**Source text:**

>>>>

Devel::FastProf(3) User Contributed Perl Documentation Devel::FastProf(3)NAMEDevel::FastProf - "fast" perl per-line profiler
SYNOPSIS
$ perl -d:FastProf my_script.pl
$ fprofpp -t 10
ABSTRACTDevel::FastProf tells you how much time has been spent on every line of
your program.
DESCRIPTION
"Devel::FastProf" is a perl per-line profiler. What that means is that
it can tell you how much time is spent on every line of a perl script
(the standard Devel::DProf is a per-subroutine profiler).
I have been the maintainer of Devel::SmallProf for some time and
although I found it much more useful that Devel::DProf, it had an
important limitation: it was terribly slow, around 50 times slower than
the profiled script being run out of the profiler.
So, I rewrote it from scratch in C, and the result is
"Devel::FastProf", that runs only between 3 and 5 times slower than
under normal execution... well, maybe I should have called it
"Devel::NotSoSlowProf" ;-)

<<<<

[Source data]
>>>>

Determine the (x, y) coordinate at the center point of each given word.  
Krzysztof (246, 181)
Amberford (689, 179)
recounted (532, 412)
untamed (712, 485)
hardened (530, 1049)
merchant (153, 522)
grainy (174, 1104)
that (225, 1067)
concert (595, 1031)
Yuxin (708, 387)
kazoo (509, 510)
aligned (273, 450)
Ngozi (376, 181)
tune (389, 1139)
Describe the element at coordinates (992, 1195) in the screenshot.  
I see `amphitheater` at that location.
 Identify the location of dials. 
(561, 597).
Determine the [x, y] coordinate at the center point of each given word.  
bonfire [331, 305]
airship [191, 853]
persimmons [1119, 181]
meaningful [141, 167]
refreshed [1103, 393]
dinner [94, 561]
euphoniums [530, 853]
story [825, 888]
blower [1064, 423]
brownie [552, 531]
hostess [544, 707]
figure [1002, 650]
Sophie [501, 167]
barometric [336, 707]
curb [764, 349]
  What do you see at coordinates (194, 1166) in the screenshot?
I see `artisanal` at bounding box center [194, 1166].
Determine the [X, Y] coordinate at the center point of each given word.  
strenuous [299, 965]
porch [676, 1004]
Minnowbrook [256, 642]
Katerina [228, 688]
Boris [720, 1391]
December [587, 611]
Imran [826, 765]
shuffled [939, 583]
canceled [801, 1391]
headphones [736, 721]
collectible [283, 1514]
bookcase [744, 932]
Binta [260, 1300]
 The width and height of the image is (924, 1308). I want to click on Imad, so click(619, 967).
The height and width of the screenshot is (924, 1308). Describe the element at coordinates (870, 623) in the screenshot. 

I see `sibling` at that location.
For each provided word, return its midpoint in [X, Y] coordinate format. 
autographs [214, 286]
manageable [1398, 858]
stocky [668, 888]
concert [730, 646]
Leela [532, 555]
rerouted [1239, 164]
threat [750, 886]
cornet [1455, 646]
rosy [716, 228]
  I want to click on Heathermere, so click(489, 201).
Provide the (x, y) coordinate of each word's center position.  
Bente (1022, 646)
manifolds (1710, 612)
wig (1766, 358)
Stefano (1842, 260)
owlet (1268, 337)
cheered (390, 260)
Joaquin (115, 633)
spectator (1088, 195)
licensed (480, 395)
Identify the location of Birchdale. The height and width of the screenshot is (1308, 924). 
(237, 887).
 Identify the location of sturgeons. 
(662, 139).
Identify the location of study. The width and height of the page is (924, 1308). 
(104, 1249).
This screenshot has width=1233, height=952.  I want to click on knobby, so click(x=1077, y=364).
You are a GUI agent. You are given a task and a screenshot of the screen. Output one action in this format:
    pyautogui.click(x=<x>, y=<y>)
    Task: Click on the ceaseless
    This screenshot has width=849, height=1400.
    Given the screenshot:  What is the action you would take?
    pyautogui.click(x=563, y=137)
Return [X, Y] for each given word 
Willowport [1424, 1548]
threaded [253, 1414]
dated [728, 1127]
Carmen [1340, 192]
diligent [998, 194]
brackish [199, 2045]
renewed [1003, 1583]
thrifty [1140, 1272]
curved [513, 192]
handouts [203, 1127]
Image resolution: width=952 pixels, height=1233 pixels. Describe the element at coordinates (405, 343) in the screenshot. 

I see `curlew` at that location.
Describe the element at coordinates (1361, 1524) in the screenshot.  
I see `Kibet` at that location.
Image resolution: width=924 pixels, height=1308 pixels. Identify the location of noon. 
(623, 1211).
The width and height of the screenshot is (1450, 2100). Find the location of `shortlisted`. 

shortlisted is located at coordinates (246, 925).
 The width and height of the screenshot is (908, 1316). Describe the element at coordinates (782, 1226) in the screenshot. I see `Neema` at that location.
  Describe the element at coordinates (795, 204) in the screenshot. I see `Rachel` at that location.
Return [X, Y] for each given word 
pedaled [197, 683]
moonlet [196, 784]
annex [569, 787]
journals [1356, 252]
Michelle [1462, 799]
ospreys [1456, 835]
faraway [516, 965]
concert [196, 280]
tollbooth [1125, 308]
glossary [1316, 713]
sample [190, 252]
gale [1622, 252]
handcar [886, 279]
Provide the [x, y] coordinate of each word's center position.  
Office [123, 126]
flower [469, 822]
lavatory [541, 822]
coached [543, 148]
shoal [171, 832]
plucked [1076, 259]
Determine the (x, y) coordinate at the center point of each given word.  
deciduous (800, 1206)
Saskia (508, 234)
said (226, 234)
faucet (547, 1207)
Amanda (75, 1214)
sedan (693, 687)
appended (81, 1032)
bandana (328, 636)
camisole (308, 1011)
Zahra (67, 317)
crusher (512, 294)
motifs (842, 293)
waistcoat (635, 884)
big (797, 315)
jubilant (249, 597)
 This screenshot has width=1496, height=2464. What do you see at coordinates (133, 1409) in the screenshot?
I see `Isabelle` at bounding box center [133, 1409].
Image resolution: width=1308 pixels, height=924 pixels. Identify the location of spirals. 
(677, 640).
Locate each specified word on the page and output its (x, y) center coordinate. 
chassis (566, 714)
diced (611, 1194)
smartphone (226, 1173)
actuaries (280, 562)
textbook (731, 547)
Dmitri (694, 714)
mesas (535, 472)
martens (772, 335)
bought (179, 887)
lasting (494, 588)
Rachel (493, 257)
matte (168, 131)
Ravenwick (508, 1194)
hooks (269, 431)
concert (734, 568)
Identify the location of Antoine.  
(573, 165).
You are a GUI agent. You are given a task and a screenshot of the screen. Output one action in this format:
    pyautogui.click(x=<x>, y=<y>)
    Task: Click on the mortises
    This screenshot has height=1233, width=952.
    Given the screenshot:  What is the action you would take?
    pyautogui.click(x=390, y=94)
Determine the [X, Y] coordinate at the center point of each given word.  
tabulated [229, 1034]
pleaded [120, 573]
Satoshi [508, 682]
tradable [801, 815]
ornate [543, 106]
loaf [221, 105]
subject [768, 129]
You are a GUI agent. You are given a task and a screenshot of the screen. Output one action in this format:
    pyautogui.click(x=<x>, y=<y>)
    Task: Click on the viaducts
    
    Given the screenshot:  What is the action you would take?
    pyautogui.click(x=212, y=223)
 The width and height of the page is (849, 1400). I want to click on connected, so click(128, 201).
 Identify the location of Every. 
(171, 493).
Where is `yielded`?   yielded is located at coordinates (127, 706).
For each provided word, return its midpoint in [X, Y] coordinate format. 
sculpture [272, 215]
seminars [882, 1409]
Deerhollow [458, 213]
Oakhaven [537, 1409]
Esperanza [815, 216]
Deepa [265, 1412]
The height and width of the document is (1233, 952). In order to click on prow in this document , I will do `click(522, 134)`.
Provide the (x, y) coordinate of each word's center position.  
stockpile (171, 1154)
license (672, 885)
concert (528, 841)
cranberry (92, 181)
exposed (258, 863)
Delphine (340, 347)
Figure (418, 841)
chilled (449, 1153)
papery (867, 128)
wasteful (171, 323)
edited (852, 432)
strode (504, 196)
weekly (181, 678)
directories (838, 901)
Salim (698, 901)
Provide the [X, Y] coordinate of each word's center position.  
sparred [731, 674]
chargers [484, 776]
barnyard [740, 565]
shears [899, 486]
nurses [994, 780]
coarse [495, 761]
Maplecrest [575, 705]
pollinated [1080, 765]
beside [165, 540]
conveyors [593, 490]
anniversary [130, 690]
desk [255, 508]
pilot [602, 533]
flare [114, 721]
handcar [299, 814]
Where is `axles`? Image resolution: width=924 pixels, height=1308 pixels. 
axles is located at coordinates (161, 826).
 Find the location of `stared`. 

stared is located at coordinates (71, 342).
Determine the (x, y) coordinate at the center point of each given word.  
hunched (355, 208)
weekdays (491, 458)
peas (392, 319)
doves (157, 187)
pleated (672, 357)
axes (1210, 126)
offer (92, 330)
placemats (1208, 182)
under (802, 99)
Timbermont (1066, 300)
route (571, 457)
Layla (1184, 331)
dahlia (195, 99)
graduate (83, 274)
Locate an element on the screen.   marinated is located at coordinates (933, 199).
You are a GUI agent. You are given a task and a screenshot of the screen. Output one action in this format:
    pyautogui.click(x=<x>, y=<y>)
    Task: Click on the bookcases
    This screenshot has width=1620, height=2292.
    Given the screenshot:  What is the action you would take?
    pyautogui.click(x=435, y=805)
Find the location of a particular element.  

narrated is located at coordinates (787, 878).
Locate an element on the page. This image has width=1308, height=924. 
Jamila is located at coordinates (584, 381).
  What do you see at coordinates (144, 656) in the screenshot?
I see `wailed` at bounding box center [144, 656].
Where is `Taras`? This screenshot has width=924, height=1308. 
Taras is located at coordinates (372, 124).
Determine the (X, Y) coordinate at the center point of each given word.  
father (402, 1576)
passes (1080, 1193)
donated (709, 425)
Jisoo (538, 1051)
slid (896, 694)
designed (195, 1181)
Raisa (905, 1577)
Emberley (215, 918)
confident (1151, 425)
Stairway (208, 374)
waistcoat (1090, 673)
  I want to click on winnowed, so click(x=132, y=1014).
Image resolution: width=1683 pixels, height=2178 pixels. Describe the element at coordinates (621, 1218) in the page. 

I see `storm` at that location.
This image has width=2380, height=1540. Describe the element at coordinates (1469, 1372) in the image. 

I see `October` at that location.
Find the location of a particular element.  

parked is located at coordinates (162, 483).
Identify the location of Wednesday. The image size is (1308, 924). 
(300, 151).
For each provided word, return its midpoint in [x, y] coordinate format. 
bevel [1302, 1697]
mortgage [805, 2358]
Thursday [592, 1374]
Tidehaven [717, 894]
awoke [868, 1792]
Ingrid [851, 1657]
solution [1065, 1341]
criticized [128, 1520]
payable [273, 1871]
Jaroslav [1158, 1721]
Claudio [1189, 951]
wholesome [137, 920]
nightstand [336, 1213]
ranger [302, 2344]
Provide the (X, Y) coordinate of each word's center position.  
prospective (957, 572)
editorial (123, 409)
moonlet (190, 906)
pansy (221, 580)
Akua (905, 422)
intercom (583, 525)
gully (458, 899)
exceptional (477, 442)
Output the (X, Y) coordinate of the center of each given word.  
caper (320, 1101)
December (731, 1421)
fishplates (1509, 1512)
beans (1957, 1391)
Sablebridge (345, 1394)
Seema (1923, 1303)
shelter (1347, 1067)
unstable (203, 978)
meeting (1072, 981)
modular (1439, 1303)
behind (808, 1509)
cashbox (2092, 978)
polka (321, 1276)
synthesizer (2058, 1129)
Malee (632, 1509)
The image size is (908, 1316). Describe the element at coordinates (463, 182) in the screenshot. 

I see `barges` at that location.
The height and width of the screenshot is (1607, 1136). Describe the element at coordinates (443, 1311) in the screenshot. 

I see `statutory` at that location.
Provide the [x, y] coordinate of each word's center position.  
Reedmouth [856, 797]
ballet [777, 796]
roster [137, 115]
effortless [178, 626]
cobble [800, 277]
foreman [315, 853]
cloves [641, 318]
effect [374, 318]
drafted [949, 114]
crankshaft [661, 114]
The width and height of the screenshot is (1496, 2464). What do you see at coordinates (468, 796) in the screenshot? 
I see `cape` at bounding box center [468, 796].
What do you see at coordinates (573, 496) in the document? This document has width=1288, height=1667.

<<<<

**Tasks to complete:**
(a) Answer these questions using the Devel::FastProf documentation:
(i) What kind of profiler does the documentation say the standard Devel::DProf is?
(ii) In what programming language was the profiler rewritten from scratch?
(iii) How much slower than normal execution does Devel::FastProf run?
(b) Write the next part of the Devel::FastProf documentation, starting after its final sentence.

**Answers for this exercise:**
(a)
(i) A per-subroutine profiler.
(ii) C.
(iii) Between 3 and 5 times slower.

(b)
To use "Devel::FastProf" with your programs, you have to call perl with
the "-d" switch (see perlrun) as follows:
$ perl -d:FastProf my_script.pl
"Devel::FastProf" will write the profiling information to a file named
"fastprof.out" under the current directory.
To analyse the information on this file use the post processor script
fprofpp included with this package.
Some options can be passed to "Devel::FastProf" via the environment
variable "FASTPROF_CONFIG":
filename=otherfn.out
allows to change the name of the output file.
usecputime
by default, "Devel::FastProf" meassures the wall clock time spent
on every line, but if this entry is included it will use the cpu
time (user+system) instead.
canfork
this option has to be used if the profiled script forks new
processes, if you forget to do so, a corrupted "fastprof.out" file
could be generated.
Activating this mode causes a big performance penalty because write
operations from all the processes have to be serialized using
locks. That is why it is not active by default.
This is an example of how to set those options:
$ FASTPROF_CONFIG="usecputime,filename=/tmp/fp.out" \
perl -d:FastProf myscript.pl
BUGS
No Windows! No threads!
Only tested on Linux. It is know not to work under Solaris.
The code of subroutines defined inside "eval "..."" constructions that
do not include any other code will not be available on the reports.
This is caused by a limitation on the perl interpreter.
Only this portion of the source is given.